# Tabular-Only Approach

In [7]:
import pandas as pd
import numpy as np
from sklearn.model_selection import train_test_split, cross_val_score
from sklearn.preprocessing import StandardScaler, OneHotEncoder
from sklearn.compose import ColumnTransformer
from sklearn.pipeline import Pipeline
from sklearn.ensemble import RandomForestRegressor
import xgboost as xgb
import lightgbm as lgb

In [12]:
# Load the dataset
train_df = pd.read_csv('train.csv')
test_df = pd.read_csv('test.csv')

# Drop rows with missing performance_score (target)
train_df = train_df.dropna(subset=['performance_score'])
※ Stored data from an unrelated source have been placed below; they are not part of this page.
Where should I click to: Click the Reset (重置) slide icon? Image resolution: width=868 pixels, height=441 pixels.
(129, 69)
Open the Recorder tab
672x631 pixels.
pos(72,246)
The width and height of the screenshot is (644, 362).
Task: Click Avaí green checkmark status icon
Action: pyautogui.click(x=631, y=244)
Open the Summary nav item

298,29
# Define features and target
X = train_df.drop(columns=['performance_score'])
y = train_df['performance_score']

In [13]:
# Identify column types
numerical_cols = X.select_dtypes(include=['int64', 'float64']).columns.tolist()
categorical_cols = X.select_dtypes(include=['object']).columns.tolist()

# Preprocessing pipeline
preprocessor = ColumnTransformer([
    ('num', StandardScaler(), numerical_cols),
    ('cat', OneHotEncoder(handle_unknown='ignore'), categorical_cols)
])

# Model training function
def train_model(model, X, y):
    pipeline = Pipeline([
        ('preprocessor', preprocessor),
        ('model', model)
    ])
    scores = cross_val_score(pipeline, X, y, cv=5, scoring='neg_mean_squared_error')
    print(f'Model: {model.__class__.__name__}, RMSE: {np.sqrt(-scores.mean())}')
    return pipeline.fit(X, y)

# Train models
rf_model = train_model(RandomForestRegressor(n_estimators=100, random_state=42), X, y)
# xgb_model = train_model(xgb.XGBRegressor(n_estimators=100, random_state=42), X, y)
# lgb_model = train_model(lgb.LGBMRegressor(n_estimators=100, random_state=42), X, y)

# Predict on test data
def predict_and_save(model, test_df, filename):
    predictions = model.predict(test_df)
    submission = pd.DataFrame({'id': test_df['id'], 'performance_score': predictions})
    submission.to_csv(filename, index=False)

Model: RandomForestRegressor, RMSE: 3.4807728142083576


In [None]:
predict_and_save(rf_model, test_df, 'submission_rf.csv')
# predict_and_save(xgb_model, test_df, 'submission_xgb.csv')
# predict_and_save(lgb_model, test_df, 'submission_lgb.csv')